**Requirements:**
Which lines in the material below contain the string "link"? Pick out each one and copy it.

Saved data entries
--------
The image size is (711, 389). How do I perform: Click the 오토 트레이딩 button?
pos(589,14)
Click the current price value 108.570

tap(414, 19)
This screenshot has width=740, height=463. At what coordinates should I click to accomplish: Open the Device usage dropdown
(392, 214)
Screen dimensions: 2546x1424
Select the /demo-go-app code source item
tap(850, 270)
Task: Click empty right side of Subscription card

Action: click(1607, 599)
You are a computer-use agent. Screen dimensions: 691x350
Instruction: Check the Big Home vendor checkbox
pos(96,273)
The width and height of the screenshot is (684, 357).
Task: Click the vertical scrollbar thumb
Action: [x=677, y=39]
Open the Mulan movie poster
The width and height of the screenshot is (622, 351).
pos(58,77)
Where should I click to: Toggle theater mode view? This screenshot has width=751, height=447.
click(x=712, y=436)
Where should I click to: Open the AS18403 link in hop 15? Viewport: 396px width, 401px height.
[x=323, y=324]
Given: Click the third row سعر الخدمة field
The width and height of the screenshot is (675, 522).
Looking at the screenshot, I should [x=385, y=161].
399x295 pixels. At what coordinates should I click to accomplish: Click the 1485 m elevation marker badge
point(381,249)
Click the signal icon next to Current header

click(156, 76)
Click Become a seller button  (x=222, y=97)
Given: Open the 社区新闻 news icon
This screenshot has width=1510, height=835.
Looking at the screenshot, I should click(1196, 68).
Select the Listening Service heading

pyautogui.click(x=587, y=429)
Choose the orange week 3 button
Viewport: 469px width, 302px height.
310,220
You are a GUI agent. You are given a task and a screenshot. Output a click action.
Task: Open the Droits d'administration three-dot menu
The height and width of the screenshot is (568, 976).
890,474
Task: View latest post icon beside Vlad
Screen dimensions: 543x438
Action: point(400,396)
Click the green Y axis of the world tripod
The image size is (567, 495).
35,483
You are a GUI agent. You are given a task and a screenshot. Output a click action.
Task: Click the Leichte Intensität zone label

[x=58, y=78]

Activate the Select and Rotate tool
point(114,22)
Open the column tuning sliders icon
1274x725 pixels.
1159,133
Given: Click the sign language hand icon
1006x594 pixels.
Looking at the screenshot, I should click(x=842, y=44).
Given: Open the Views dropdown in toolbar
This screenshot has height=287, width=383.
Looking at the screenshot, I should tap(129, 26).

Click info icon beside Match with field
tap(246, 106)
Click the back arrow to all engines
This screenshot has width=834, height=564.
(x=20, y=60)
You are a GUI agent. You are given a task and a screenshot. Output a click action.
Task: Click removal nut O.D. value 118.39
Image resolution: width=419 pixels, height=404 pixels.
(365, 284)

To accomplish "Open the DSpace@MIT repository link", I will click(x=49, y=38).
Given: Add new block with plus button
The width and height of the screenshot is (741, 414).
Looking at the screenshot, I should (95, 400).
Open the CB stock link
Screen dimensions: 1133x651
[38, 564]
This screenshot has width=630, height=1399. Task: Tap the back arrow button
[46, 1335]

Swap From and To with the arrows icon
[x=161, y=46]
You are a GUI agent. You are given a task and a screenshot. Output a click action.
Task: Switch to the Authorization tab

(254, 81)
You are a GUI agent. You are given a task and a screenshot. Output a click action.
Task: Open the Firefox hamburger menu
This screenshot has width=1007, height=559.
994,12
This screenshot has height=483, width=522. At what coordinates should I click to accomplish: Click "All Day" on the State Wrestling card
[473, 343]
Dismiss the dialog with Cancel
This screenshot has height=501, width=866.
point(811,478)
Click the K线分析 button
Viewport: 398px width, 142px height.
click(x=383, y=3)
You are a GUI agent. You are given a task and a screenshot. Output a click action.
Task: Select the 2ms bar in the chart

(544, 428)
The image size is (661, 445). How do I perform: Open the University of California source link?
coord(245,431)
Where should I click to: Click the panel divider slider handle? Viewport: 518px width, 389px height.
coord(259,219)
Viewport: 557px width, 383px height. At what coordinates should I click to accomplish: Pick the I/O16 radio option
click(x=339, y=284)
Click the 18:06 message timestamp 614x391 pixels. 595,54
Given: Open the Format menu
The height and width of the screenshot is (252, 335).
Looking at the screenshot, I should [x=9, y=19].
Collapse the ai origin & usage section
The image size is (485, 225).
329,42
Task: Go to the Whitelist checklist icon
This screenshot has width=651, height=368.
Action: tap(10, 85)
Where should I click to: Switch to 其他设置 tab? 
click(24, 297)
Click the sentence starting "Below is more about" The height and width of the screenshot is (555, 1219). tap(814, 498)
--------
**Worked answer:**
Where should I click to: Open the AS18403 link in hop 15? Viewport: 396px width, 401px height.
To accomplish "Open the DSpace@MIT repository link", I will click(x=49, y=38).
Open the CB stock link
The image size is (661, 445). How do I perform: Open the University of California source link?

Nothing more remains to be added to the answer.